Data for this exercise:
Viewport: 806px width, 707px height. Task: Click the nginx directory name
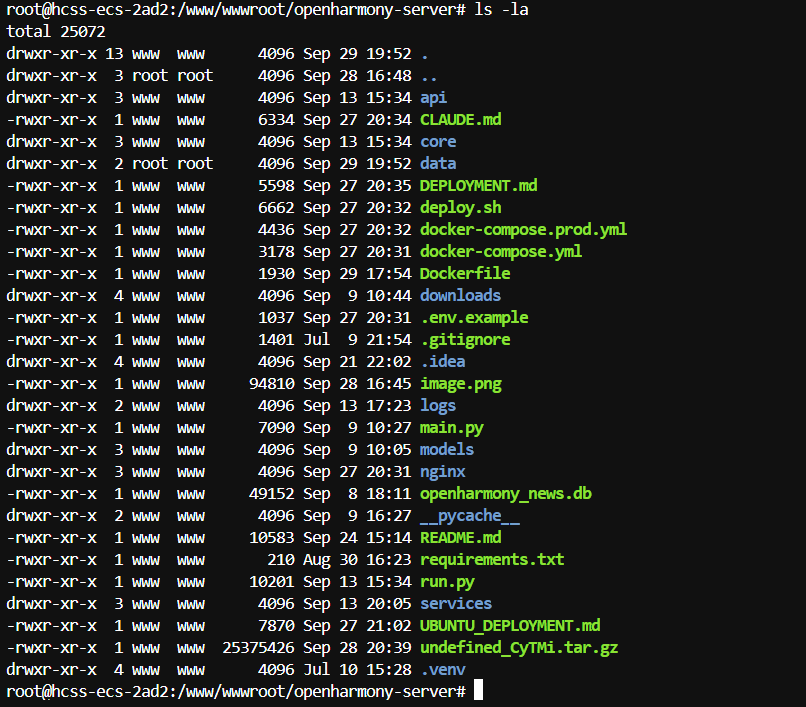click(x=442, y=471)
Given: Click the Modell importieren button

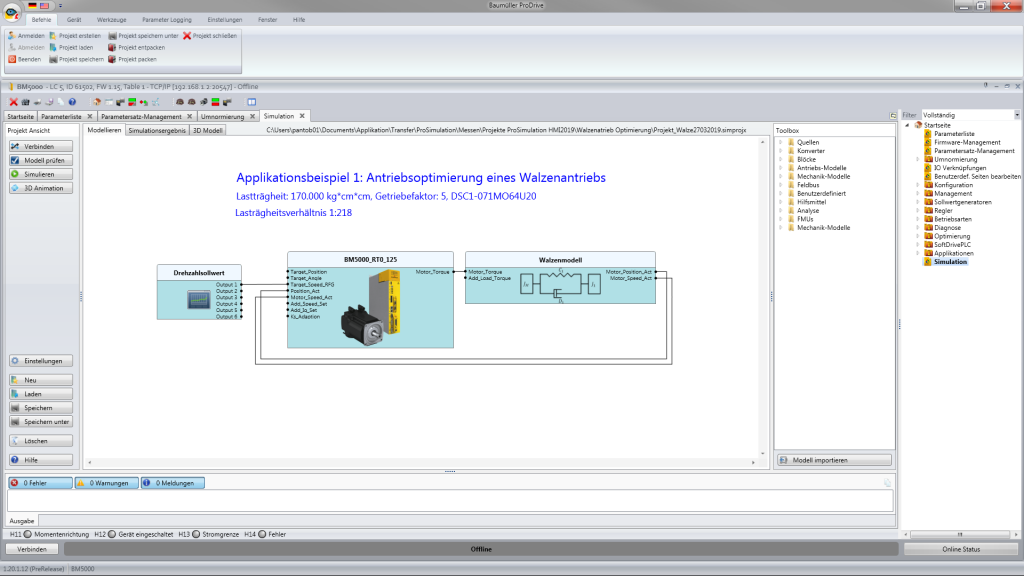Looking at the screenshot, I should pos(835,458).
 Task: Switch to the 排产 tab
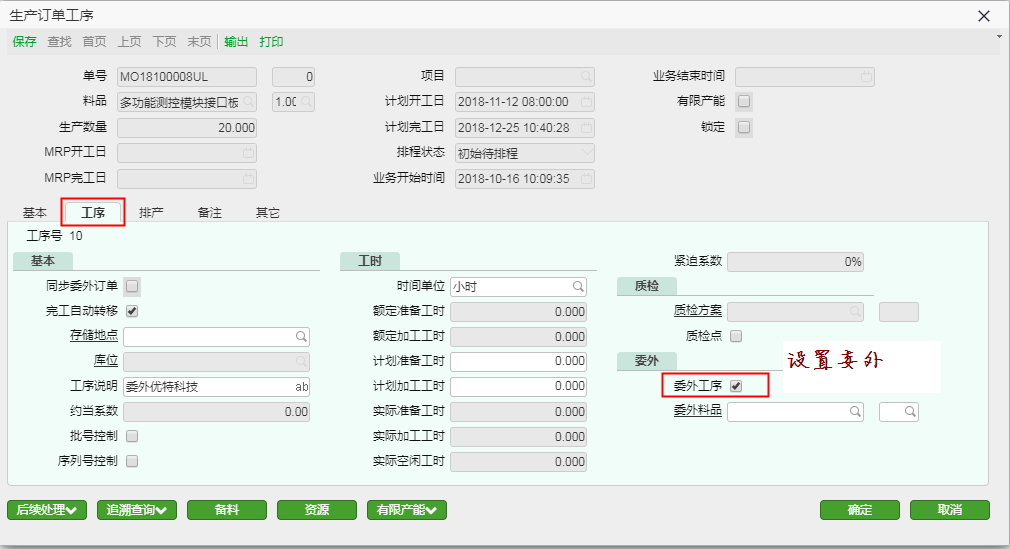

Problem to work on: Transcribe the listing word for word, but keep its pictures out of the copy.

Solved exercise:
Viewport: 806px width, 707px height. Task: Click the nginx directory name
click(x=442, y=471)
Given: Click the Modell importieren button

Looking at the screenshot, I should pos(835,458).
 Task: Switch to the 排产 tab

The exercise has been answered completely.